A. Destexhe & Z. Mainen, The Salk Institute, March 12, 1993.
-----------------------------------------------------------------------------

During the arrival of the presynaptic spike (detected by threshold 
crossing), it is assumed that there is a brief pulse (duration=Cdur)
of neurotransmitter C in the synaptic cleft (the maximal concentration
of C is Cmax).  Then, C is assumed to bind to a receptor Rc according 
to the following first-order kinetic scheme:

Rc + C ---(Alpha)--> Ro							(1)
       <--(Beta)--- 

where Rc and Ro are respectively the closed and open form of the 
postsynaptic receptor, Alpha and Beta are the forward and backward
rate constants.  If R represents the fraction of open gates Ro, 
then one can write the following kinetic equation:

dR/dt = Alpha * C * (1-R) - Beta * R					(2)

and the postsynaptic current is given by:

Isyn = gmax * R * (V-Erev)						(3)

where V is the postsynaptic potential, gmax is the maximal conductance 
of the synapse and Erev is the reversal potential.

If C is assumed to occur as a pulse in the synaptic cleft, such as

C     _____ . . . . . . Cmax
      |   |
 _____|   |______ . . . 0 
     t0   t1

then one can solve the kinetic equation exactly, instead of solving
one differential equation for the state variable and for each synapse, 
which would be greatly time consuming...  

Equation (2) can be solved as follows:

1. during the pulse (from t=t0 to t=t1), C = Cmax, which gives:

   R(t-t0) = Rinf + [ R(t0) - Rinf ] * exp (- (t-t0) / Rtau )		(4)

where 
   Rinf = Alpha * Cmax / (Alpha * Cmax + Beta) 
and
   Rtau = 1 / (Alpha * Cmax + Beta)

2. after the pulse (t>t1), C = 0, and one can write:

   R(t-t1) = R(t1) * exp (- Beta * (t-t1) )				(5)

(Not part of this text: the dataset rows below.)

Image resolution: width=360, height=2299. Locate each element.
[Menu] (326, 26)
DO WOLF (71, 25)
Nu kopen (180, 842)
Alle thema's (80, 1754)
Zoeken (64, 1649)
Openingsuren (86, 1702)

There is a pointer called "pre" which must be set to the variable which
is supposed to trigger synaptic release.  This variable is usually the
presynaptic voltage but it can be the presynaptic calcium concentration, 
or other.  Prethresh is the value of the threshold at which the release is
initiated.

Once pre has crossed the threshold value given by Prethresh, a pulse
of C is generated for a duration of Cdur, and the synaptic conductances
are calculated accordingly to eqs (4-5).  Another event is not allowed to
occur for Deadtime milliseconds following after pre rises above threshold.

The user specifies the presynaptic location in hoc via the statement
	connect pre_GLU[i] , v.section(x)

where x is the arc length (0 - 1) along the presynaptic section (the currently
specified section), and i is the synapse number (Which is located at the
postsynaptic location in the usual way via
	postsynaptic_section {loc_GLU(i, x)}
Notice that loc_GLU() must be executed first since that function also
allocates space for the synapse.
-----------------------------------------------------------------------------
  GLUTAMATE SYNAPSE (AMPA-Kainate receptors)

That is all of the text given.